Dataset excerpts
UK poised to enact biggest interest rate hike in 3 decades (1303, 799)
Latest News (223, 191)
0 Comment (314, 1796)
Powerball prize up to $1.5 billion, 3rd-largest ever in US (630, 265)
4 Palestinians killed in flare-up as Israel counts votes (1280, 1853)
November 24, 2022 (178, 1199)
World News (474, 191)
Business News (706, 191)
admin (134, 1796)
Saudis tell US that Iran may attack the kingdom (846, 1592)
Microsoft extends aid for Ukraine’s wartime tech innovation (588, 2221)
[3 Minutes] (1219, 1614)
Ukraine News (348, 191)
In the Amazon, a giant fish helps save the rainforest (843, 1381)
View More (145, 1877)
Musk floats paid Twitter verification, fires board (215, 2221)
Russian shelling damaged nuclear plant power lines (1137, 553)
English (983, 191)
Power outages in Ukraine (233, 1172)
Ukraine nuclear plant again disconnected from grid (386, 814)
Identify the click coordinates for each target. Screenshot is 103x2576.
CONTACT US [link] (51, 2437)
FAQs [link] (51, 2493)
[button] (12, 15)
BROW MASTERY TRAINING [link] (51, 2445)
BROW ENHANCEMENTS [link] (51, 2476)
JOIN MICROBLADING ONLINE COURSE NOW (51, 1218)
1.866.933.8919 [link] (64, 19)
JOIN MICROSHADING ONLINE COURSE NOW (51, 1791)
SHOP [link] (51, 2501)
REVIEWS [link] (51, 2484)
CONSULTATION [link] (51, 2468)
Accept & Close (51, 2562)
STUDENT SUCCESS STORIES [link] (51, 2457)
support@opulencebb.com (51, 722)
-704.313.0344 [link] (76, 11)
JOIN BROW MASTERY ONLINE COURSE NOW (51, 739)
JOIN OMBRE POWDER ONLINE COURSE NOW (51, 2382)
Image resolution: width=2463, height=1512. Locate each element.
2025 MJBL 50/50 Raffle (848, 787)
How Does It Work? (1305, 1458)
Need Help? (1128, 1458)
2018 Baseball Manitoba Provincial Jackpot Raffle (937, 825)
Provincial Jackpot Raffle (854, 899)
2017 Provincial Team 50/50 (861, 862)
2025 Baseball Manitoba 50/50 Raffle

> Work required
Each record shown above is to be given again exactly.

> Exercise solution
UK poised to enact biggest interest rate hike in 3 decades (1303, 799)
Latest News (223, 191)
0 Comment (314, 1796)
Powerball prize up to $1.5 billion, 3rd-largest ever in US (630, 265)
4 Palestinians killed in flare-up as Israel counts votes (1280, 1853)
November 24, 2022 (178, 1199)
World News (474, 191)
Business News (706, 191)
admin (134, 1796)
Saudis tell US that Iran may attack the kingdom (846, 1592)
Microsoft extends aid for Ukraine’s wartime tech innovation (588, 2221)
[3 Minutes] (1219, 1614)
Ukraine News (348, 191)
In the Amazon, a giant fish helps save the rainforest (843, 1381)
View More (145, 1877)
Musk floats paid Twitter verification, fires board (215, 2221)
Russian shelling damaged nuclear plant power lines (1137, 553)
English (983, 191)
Power outages in Ukraine (233, 1172)
Ukraine nuclear plant again disconnected from grid (386, 814)
Identify the click coordinates for each target. Screenshot is 103x2576.
CONTACT US [link] (51, 2437)
FAQs [link] (51, 2493)
[button] (12, 15)
BROW MASTERY TRAINING [link] (51, 2445)
BROW ENHANCEMENTS [link] (51, 2476)
JOIN MICROBLADING ONLINE COURSE NOW (51, 1218)
1.866.933.8919 [link] (64, 19)
JOIN MICROSHADING ONLINE COURSE NOW (51, 1791)
SHOP [link] (51, 2501)
REVIEWS [link] (51, 2484)
CONSULTATION [link] (51, 2468)
Accept & Close (51, 2562)
STUDENT SUCCESS STORIES [link] (51, 2457)
support@opulencebb.com (51, 722)
-704.313.0344 [link] (76, 11)
JOIN BROW MASTERY ONLINE COURSE NOW (51, 739)
JOIN OMBRE POWDER ONLINE COURSE NOW (51, 2382)
Image resolution: width=2463, height=1512. Locate each element.
2025 MJBL 50/50 Raffle (848, 787)
How Does It Work? (1305, 1458)
Need Help? (1128, 1458)
2018 Baseball Manitoba Provincial Jackpot Raffle (937, 825)
Provincial Jackpot Raffle (854, 899)
2017 Provincial Team 50/50 (861, 862)
2025 Baseball Manitoba 50/50 Raffle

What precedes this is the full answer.